* _ÉNONCÉ DE LA TÂCHE A_
Reproduisez intégralement l'extrait sur la réforme de l'AVS, sans rien y changer.

* _EXTRAIT DE PAGE_
"""
Quelles sont les principales mesures? (...) C'est l'augmentation de l'âge de la retraite des femmes pour fixer l'âge de la retraite pour les hommes et pour les femmes à 65 ans. C'est la diminution du taux de conversion, de 6,8 à 6 pour cent, avec évidemment, ici encore, l'objectif de maintenir le niveau des rentes. C'est l'augmentation de la quote-part minimale LPP, avec la proposition de la relever de 90 à 92 pour cent. En échange, si j'ose dire, la méthode appliquée reste celle basée sur le rendement au détriment de celle basée sur le résultat. Ce sont d'autres mesures encore, qui touchent les prestations, qui concernent les rentes de veuves, qui concernent les cotisations pour les indépendants. Et puis il y a bien sûr aussi un financement additionnel, que le Conseil fédéral a proposé d'envisager par la TVA, avec 1,5 pour cent de TVA supplémentaire: 1 pour cent à l'entrée en vigueur de la réforme et 0,5 pour cent, probablement aux environs de 2026-2028, lorsque cela sera rendu nécessaire par la situation financière de l'AVS. En parallèle à cette augmentation de TVA, le Conseil fédéral a proposé de toucher aussi à la part de financement de la Confédération pour l'AVS, en la réduisant de 19,55 à 18 pour cent.
"""
Extrait d'un jeu de données:
"""
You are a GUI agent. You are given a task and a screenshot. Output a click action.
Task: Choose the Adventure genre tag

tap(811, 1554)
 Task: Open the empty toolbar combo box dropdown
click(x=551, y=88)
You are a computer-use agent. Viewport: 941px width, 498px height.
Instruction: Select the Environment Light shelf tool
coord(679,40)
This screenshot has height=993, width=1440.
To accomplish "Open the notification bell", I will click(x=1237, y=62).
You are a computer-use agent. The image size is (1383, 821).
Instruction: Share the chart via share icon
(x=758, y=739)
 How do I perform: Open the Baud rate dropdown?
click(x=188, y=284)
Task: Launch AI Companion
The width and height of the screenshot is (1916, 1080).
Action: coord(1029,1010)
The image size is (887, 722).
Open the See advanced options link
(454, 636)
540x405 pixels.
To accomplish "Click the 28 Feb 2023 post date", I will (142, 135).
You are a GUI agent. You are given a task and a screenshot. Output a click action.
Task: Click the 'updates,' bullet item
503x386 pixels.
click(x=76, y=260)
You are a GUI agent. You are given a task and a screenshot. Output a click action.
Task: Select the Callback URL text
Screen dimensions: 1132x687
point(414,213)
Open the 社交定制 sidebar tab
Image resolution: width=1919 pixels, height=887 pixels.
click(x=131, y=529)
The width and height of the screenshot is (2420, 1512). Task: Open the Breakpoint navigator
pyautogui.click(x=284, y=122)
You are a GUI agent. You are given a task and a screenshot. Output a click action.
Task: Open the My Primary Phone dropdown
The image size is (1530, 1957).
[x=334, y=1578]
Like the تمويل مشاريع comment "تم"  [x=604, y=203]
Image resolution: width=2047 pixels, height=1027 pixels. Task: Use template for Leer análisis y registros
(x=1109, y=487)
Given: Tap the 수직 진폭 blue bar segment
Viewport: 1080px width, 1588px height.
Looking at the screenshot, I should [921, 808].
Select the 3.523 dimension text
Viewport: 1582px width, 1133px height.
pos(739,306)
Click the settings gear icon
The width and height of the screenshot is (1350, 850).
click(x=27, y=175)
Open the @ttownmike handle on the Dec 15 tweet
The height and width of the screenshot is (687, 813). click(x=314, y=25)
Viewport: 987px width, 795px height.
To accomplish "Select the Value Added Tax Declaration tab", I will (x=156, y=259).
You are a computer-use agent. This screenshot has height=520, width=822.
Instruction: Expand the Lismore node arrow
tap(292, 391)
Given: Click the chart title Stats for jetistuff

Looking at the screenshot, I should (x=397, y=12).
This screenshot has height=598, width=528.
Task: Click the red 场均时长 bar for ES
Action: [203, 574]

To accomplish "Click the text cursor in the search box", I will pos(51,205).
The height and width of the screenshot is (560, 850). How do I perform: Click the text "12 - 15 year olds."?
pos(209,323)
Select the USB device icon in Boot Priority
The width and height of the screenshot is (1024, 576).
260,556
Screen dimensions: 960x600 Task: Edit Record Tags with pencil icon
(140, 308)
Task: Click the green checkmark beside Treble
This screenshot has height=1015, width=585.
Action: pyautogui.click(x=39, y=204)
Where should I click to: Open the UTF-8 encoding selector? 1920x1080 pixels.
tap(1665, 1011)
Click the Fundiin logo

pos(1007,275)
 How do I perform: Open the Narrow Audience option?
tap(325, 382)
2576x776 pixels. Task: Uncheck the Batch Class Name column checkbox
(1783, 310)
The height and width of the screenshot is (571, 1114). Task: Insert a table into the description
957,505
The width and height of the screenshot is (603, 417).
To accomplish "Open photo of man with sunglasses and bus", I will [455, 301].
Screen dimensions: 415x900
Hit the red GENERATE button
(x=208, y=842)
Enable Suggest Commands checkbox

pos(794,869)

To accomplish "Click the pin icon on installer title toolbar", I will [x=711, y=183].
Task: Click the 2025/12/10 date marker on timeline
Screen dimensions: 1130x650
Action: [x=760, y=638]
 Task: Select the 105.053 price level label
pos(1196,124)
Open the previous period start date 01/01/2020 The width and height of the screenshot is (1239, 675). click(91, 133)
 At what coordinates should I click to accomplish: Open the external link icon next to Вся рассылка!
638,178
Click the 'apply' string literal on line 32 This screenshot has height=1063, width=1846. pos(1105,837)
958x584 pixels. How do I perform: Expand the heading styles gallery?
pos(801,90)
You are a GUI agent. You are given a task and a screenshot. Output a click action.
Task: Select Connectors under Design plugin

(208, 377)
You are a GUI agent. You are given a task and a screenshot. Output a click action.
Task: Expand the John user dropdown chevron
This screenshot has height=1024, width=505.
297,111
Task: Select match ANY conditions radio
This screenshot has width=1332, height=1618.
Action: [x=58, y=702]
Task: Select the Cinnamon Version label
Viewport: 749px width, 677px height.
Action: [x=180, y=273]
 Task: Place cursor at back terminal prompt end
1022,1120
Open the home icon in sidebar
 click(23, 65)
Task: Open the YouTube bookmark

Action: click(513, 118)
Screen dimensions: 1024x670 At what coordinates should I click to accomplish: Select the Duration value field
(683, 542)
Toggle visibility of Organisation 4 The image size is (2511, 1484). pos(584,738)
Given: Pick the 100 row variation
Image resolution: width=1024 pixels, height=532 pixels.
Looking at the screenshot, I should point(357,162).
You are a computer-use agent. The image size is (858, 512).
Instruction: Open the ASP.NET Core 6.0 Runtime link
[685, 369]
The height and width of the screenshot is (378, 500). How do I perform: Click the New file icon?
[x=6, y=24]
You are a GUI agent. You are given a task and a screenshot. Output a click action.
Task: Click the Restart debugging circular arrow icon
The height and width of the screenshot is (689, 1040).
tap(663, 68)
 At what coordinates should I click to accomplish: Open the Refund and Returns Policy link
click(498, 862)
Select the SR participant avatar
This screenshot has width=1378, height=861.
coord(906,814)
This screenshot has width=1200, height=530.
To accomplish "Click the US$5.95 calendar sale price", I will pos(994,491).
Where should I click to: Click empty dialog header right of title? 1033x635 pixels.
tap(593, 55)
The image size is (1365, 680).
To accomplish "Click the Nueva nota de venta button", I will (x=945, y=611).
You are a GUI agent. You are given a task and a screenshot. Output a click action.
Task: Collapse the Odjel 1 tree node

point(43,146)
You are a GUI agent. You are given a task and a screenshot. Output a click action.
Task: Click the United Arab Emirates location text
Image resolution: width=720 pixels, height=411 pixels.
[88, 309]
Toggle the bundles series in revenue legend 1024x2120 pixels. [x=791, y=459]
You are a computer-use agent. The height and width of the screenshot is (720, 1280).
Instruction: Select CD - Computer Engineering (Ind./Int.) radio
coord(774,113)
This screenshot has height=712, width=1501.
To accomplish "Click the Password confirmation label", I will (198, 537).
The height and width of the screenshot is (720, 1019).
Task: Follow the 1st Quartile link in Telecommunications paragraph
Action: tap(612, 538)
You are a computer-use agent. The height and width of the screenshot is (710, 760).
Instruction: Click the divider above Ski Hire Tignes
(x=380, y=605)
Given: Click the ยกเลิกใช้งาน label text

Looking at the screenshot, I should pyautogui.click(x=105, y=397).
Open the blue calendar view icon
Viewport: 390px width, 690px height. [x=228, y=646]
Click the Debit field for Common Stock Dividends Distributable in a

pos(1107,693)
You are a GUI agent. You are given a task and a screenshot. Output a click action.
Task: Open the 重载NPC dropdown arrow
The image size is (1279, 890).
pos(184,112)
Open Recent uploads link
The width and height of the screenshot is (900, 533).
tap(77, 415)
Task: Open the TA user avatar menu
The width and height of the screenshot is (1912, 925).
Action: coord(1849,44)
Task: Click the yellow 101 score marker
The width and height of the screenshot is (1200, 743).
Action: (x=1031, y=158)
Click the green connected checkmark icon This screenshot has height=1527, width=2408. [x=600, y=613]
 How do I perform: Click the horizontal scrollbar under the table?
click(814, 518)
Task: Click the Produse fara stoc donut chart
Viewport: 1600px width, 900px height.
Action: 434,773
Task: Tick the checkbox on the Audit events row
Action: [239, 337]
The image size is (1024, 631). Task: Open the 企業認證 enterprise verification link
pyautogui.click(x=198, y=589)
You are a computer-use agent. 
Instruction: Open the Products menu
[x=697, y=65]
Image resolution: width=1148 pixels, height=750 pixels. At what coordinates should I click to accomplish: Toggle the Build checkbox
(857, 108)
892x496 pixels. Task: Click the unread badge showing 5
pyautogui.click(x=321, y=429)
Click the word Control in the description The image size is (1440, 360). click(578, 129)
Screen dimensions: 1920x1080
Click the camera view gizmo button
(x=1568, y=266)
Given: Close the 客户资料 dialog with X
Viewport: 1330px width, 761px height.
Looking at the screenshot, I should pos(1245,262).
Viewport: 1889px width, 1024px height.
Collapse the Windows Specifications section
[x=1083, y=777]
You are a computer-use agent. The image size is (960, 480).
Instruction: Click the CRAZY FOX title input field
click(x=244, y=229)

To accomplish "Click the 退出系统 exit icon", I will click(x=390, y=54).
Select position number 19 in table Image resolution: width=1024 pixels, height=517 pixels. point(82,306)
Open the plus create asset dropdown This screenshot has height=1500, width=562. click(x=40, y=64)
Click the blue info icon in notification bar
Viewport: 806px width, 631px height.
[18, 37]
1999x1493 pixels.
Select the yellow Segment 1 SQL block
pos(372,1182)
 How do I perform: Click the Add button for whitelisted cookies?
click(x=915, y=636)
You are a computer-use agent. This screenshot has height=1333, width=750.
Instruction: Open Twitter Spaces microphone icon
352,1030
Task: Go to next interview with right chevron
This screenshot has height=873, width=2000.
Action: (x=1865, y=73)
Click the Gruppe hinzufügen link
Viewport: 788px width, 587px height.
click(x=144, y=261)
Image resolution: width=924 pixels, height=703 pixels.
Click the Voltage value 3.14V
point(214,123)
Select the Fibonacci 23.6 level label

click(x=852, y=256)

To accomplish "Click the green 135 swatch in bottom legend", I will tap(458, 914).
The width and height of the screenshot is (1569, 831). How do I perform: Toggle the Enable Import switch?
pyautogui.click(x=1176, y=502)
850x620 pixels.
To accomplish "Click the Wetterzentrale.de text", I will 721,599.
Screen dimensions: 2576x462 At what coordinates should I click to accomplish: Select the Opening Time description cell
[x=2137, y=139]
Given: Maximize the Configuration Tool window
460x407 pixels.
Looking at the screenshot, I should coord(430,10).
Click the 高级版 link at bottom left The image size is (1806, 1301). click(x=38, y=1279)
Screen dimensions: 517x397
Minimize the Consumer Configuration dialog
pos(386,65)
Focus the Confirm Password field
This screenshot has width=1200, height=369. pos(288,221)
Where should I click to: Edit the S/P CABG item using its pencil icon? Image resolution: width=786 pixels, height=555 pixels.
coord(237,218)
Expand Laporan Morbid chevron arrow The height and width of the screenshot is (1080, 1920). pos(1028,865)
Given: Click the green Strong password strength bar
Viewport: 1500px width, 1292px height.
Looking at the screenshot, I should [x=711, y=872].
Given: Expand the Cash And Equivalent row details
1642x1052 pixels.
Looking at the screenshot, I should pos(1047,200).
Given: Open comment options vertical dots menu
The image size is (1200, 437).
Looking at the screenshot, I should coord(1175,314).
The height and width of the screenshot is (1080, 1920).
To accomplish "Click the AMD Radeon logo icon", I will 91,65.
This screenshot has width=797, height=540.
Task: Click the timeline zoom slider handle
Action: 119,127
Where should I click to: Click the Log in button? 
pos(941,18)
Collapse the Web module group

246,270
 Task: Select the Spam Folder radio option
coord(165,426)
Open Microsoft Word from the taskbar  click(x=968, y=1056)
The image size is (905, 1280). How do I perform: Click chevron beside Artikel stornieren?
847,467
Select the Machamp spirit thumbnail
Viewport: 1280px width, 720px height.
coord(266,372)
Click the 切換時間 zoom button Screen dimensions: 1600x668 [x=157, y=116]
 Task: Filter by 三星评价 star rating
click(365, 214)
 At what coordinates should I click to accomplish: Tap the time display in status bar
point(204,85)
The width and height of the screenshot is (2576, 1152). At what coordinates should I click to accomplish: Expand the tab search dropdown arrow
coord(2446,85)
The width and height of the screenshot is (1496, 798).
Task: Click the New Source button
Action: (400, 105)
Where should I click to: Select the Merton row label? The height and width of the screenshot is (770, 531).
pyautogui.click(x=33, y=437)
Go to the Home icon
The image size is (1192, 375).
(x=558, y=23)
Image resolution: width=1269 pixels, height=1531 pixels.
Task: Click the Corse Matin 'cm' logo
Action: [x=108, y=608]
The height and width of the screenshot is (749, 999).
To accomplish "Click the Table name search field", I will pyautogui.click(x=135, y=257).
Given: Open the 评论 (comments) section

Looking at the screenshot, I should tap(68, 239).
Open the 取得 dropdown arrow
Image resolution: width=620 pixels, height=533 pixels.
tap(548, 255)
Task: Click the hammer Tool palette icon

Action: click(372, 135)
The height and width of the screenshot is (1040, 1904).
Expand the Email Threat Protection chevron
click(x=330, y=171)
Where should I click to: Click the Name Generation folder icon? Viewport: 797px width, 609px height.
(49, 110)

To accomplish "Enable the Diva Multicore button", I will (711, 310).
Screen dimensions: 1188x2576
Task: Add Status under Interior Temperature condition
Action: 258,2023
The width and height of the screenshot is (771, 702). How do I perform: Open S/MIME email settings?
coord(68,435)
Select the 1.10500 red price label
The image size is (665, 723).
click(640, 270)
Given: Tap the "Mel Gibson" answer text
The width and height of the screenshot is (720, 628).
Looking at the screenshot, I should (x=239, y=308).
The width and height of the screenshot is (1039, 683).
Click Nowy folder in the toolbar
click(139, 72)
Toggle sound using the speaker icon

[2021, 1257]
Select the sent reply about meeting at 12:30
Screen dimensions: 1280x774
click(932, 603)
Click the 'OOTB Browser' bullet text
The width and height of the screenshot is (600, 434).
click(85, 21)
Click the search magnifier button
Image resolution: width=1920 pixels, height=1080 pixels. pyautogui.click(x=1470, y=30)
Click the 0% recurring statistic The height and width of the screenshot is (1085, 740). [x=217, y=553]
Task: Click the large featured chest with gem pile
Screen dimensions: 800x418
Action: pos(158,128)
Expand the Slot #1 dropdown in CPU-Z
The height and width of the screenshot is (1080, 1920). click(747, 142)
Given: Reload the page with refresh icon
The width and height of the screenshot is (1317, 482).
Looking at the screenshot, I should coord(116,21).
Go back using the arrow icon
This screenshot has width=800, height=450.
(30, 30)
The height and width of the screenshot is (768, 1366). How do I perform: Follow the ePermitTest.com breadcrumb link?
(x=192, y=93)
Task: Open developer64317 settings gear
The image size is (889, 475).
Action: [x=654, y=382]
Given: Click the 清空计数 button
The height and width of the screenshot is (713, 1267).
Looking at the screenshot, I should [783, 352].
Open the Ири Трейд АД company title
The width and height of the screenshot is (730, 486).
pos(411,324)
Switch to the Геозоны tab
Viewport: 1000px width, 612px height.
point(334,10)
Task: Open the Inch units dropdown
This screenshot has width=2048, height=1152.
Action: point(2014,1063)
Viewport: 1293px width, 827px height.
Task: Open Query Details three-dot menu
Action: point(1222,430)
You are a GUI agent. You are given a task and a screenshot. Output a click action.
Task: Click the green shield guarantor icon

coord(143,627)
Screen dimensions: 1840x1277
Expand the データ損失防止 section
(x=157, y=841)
"""
* _ÉNONCÉ DE LA TÂCHE B_
Recopiez à l'identique, parmi les enregistrements ci-dessus, les lignes qui vont de celle contenant « Task: Select the 105.053 price level label » jusqu'à celle contenant « pos(801,90) », ces deux lignes comprises. Ne donnez que ces lignes.

* _RÉPONSE COMPLÈTE A_
Quelles sont les principales mesures? (...) C'est l'augmentation de l'âge de la retraite des femmes pour fixer l'âge de la retraite pour les hommes et pour les femmes à 65 ans. C'est la diminution du taux de conversion, de 6,8 à 6 pour cent, avec évidemment, ici encore, l'objectif de maintenir le niveau des rentes. C'est l'augmentation de la quote-part minimale LPP, avec la proposition de la relever de 90 à 92 pour cent. En échange, si j'ose dire, la méthode appliquée reste celle basée sur le rendement au détriment de celle basée sur le résultat. Ce sont d'autres mesures encore, qui touchent les prestations, qui concernent les rentes de veuves, qui concernent les cotisations pour les indépendants. Et puis il y a bien sûr aussi un financement additionnel, que le Conseil fédéral a proposé d'envisager par la TVA, avec 1,5 pour cent de TVA supplémentaire: 1 pour cent à l'entrée en vigueur de la réforme et 0,5 pour cent, probablement aux environs de 2026-2028, lorsque cela sera rendu nécessaire par la situation financière de l'AVS. En parallèle à cette augmentation de TVA, le Conseil fédéral a proposé de toucher aussi à la part de financement de la Confédération pour l'AVS, en la réduisant de 19,55 à 18 pour cent.

* _RÉPONSE COMPLÈTE B_
 Task: Select the 105.053 price level label
pos(1196,124)
Open the previous period start date 01/01/2020 The width and height of the screenshot is (1239, 675). click(91, 133)
 At what coordinates should I click to accomplish: Open the external link icon next to Вся рассылка!
638,178
Click the 'apply' string literal on line 32 This screenshot has height=1063, width=1846. pos(1105,837)
958x584 pixels. How do I perform: Expand the heading styles gallery?
pos(801,90)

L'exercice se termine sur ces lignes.